A densidade de jogadores proposta (área de jogo individual) é um fator importante. Ainda que o 4v4 seja mais intenso, com base na monitorização de parâmetros da carga interna, o 8v8 tende a originar cinéticas de recuperação da performance mais prolongadas (72h para a força isocinética e velocidade, e 48h para a força explosiva – salto com contramovimento). No caso do 4v4, o decremento da performance física foi mais curto, sendo alcançados valores iniciais (baseline) em pontos temporais prévios (48h para a força isocinética e velocidade, e 24h para o salto com contramovimento). De facto, o declínio na força, no salto com contramovimento e na velocidade foi mais acentuado no 8v8. 

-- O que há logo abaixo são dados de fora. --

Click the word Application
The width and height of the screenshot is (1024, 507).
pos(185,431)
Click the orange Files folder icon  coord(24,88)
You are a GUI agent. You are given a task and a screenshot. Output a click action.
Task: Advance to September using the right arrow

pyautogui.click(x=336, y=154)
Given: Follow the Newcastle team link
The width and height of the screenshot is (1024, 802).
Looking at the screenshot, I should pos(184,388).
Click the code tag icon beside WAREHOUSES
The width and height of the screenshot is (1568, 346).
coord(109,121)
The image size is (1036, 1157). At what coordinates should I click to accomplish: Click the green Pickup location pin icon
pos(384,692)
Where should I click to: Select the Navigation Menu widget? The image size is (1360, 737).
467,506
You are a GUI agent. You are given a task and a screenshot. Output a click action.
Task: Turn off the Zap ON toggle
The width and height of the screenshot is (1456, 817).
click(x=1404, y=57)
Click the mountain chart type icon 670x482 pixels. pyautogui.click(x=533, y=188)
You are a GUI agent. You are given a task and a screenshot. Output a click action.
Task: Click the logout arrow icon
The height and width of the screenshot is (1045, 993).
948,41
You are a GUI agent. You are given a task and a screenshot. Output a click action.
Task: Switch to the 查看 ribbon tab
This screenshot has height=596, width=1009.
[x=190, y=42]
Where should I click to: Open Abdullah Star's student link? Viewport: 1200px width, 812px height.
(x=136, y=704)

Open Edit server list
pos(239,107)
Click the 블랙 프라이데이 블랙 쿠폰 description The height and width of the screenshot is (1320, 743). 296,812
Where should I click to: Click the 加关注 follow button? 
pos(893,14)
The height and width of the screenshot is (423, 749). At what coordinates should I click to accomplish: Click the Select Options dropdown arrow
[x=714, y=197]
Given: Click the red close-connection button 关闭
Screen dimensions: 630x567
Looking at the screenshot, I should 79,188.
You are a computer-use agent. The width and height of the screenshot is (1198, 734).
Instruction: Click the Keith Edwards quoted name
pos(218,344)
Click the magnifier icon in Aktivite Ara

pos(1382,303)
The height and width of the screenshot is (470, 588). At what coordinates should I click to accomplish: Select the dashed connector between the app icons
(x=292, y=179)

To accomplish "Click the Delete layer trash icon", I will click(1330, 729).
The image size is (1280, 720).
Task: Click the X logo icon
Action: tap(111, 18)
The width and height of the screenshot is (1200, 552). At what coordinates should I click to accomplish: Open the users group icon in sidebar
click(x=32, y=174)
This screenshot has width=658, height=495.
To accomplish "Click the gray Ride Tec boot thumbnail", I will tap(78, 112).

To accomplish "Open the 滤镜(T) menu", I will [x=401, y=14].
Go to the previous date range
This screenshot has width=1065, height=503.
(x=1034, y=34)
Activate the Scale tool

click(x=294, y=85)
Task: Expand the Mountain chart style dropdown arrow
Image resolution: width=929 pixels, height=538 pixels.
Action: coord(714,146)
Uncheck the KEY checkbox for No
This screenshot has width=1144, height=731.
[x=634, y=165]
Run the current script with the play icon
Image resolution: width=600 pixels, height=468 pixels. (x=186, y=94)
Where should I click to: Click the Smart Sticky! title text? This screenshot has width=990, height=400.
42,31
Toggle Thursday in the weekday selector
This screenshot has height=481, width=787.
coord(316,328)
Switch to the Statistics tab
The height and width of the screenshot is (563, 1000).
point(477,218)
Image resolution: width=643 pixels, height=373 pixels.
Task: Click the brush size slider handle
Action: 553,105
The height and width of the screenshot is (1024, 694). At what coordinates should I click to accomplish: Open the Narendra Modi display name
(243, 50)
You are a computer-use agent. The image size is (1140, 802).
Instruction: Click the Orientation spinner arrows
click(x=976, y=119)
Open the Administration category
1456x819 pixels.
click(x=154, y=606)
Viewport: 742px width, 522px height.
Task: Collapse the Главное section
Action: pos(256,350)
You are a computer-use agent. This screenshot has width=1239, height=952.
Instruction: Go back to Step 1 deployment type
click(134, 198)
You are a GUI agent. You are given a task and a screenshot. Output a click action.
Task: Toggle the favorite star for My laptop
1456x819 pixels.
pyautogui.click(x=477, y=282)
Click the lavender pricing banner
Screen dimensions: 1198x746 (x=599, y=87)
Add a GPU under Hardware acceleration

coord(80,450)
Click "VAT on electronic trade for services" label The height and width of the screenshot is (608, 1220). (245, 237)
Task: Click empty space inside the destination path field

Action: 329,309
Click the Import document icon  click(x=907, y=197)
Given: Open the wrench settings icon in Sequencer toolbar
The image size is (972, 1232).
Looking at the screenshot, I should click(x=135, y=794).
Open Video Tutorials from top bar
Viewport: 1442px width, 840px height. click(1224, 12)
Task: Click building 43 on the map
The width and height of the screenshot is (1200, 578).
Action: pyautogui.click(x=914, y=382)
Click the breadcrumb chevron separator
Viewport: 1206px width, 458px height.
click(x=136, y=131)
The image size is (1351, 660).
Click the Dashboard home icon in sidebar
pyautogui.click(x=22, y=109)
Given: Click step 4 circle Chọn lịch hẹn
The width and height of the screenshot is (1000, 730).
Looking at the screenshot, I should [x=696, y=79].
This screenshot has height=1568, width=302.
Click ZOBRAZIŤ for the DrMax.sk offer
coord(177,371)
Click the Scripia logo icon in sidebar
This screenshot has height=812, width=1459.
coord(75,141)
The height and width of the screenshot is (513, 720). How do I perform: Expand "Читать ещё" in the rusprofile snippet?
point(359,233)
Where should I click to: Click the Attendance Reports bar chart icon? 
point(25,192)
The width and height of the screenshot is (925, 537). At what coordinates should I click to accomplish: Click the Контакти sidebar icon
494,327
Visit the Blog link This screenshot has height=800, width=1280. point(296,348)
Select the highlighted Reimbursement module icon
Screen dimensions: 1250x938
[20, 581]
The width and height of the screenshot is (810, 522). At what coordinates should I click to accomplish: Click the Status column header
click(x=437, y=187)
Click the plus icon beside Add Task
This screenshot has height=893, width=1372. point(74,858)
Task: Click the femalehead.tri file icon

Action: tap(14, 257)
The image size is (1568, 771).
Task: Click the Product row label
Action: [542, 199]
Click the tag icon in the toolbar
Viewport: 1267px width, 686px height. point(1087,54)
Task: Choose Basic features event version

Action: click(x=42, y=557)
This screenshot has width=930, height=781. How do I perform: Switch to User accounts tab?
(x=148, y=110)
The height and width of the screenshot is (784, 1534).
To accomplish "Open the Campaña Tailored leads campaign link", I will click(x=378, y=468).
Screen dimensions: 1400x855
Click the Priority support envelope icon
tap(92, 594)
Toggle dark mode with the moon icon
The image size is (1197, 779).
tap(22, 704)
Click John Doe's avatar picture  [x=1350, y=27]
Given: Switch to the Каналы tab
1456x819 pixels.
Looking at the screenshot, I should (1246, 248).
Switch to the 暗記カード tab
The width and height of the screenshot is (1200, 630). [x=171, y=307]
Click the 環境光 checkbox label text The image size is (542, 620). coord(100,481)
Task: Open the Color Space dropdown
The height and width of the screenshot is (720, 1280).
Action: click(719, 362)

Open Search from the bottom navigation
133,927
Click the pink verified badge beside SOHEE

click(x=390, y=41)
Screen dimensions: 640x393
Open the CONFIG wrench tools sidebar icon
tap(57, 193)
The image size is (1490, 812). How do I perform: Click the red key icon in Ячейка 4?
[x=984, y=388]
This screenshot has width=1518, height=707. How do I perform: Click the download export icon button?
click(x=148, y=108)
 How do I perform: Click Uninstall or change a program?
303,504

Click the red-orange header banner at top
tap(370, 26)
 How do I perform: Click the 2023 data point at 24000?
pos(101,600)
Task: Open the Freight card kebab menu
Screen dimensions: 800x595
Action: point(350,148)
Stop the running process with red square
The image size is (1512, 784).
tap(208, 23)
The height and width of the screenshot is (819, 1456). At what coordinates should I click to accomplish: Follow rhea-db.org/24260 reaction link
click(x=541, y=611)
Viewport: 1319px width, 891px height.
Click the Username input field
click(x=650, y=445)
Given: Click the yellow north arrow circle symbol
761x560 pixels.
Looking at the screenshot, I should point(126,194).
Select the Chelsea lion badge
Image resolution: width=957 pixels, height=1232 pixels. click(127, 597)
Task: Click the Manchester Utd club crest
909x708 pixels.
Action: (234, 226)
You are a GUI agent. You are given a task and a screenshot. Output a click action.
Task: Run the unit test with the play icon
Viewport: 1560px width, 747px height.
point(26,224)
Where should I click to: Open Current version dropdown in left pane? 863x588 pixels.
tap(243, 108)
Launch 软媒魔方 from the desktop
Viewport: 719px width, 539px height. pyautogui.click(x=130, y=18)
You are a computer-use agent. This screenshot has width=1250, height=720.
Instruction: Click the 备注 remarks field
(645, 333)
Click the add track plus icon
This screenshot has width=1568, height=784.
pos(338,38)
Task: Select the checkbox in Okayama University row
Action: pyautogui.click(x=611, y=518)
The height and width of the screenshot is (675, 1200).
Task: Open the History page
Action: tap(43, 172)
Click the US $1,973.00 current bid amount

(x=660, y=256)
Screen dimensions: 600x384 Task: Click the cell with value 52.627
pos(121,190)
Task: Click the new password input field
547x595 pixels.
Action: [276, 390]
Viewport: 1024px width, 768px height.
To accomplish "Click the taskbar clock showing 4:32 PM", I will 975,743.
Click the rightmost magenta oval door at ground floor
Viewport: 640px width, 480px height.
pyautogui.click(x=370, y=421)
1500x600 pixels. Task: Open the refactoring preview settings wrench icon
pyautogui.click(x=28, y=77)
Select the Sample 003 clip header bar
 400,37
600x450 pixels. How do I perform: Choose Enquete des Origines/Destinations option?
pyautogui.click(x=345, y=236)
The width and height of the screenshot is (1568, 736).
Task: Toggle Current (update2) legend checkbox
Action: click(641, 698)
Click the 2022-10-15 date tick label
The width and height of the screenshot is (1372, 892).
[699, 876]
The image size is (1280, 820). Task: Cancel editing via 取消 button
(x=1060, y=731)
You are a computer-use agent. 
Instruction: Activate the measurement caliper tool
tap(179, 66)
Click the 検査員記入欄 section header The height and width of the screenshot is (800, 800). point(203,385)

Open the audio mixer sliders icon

Jogos reduzidos de baixa densidade (e.g., 8v8, 70x65m: 284.4 m2/jogador) não devem ser propostos mais de 3 vezes por semana, isto caso a equipa técnica pretenda que os jogadores recuperem totalmente do esforço antes de uma próxima sessão de treino, evitando a acumulação de fadiga. Por sua vez, jogos reduzidos com alta densidade (e.g., 4v4, 20x25m: 62.5 m2/jogador) podem ser propostos mais frequentemente e até 2 dias antes do jogo competitivo. Uma vez que uma recuperação ótima é essencial para desempenhos de êxito e para a prevenção de lesões, alternar a tipologia de jogos reduzidos e/ou reduzir o respetivo volume podem ser estratégias profícuas para encurtar o período de recuperação dos jogadores.

 

Conclusão

O treino coletivo mediante jogos reduzidos induz dano muscular, fadiga neuromuscular de curto prazo, bem como uma cinética de recuperação lenta associada às capacidades de produzir força isocinética (membros inferiores), força explosiva (salto), e na performance em sprint. O tempo necessário para alcançar uma recuperação completa é mais elevado em jogos reduzidos de baixa densidade, podendo prolongar-se das 24h às 72h. Os profissionais do treino de futebol devem considerar as evidências ora apresentadas na conceptualização de microciclos semanais, já que a maximização do rendimento coletivo depende da cinética de recuperação de cada elemento que compõe a equipa.

 

P.S.:

1-  As que constam neste texto foram originalmente escritas pelos autores do artigo e, presentemente, traduzidas para a língua portuguesa;

2-  Para melhor compreender as ideias acima referidas, recomenda-se a leitura integral do artigo em questão;

3-  As citações efetuadas nesta rúbrica foram utilizadas pelos autores do artigo, podendo o leitor encontrar as devidas referências na versão original publicada na revista International Journal of Sports Physiology and Performance.